»»

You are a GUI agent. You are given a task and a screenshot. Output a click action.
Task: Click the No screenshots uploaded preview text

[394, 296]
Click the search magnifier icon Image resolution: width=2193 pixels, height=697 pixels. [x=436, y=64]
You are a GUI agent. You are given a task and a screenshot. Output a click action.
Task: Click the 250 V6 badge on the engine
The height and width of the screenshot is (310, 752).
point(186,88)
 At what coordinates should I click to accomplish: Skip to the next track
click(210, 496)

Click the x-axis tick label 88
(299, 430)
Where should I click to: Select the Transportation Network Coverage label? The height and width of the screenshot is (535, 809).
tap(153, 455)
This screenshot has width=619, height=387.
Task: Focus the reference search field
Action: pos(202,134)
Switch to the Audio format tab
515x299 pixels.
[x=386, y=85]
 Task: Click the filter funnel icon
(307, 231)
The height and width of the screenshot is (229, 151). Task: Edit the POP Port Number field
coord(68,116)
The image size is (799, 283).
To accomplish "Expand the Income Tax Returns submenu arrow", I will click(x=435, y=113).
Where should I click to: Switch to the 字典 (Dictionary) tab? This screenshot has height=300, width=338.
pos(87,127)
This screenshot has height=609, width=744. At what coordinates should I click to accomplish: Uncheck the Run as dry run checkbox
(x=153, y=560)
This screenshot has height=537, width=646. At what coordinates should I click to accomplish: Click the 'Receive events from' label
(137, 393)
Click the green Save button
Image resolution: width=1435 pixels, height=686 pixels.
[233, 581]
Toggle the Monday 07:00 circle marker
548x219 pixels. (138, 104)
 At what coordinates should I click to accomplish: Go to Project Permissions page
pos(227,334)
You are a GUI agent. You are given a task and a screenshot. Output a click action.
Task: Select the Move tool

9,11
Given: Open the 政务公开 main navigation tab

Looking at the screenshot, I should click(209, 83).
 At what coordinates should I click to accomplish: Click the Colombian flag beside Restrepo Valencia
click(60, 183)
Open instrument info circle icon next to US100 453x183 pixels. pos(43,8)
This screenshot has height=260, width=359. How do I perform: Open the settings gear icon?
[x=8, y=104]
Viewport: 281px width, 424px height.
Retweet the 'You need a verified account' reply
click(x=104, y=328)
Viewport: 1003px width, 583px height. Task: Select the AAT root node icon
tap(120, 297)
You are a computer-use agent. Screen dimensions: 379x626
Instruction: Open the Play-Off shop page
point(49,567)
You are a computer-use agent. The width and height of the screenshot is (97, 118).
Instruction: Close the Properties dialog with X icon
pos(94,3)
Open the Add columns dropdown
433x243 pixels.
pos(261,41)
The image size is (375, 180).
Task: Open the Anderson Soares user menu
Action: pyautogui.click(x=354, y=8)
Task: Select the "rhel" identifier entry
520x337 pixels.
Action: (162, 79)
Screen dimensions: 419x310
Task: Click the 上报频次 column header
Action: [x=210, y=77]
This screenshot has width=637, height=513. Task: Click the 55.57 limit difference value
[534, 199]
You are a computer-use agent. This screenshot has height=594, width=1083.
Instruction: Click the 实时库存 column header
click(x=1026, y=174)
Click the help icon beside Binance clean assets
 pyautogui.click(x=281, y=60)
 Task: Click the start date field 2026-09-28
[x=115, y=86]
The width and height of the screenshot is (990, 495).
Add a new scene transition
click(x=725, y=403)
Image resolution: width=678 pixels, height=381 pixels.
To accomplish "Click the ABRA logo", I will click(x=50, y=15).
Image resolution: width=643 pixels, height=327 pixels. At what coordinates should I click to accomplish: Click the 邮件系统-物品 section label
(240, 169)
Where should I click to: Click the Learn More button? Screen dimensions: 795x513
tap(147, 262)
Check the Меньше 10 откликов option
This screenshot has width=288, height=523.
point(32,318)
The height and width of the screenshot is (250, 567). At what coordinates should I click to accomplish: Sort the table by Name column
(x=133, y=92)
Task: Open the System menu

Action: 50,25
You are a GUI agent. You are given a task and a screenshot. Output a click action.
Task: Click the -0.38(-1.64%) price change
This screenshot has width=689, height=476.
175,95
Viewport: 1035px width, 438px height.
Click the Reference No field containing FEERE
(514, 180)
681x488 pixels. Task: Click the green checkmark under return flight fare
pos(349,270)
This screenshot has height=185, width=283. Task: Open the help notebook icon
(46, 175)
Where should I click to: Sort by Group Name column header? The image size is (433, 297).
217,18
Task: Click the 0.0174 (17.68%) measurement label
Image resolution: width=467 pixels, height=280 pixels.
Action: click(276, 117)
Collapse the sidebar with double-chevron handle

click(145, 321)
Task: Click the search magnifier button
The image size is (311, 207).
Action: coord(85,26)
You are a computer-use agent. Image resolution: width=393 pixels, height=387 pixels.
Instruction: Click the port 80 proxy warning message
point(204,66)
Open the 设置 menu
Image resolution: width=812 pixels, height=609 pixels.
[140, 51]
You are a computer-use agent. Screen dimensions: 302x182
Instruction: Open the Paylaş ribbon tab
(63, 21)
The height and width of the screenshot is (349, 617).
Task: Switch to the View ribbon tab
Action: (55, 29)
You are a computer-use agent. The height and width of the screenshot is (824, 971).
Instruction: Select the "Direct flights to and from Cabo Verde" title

««

Everything from the first line above up to and including the line that contains "Click the search magnifier icon" should be printed exactly; please print only that.

You are a GUI agent. You are given a task and a screenshot. Output a click action.
Task: Click the No screenshots uploaded preview text

[394, 296]
Click the search magnifier icon Image resolution: width=2193 pixels, height=697 pixels. [x=436, y=64]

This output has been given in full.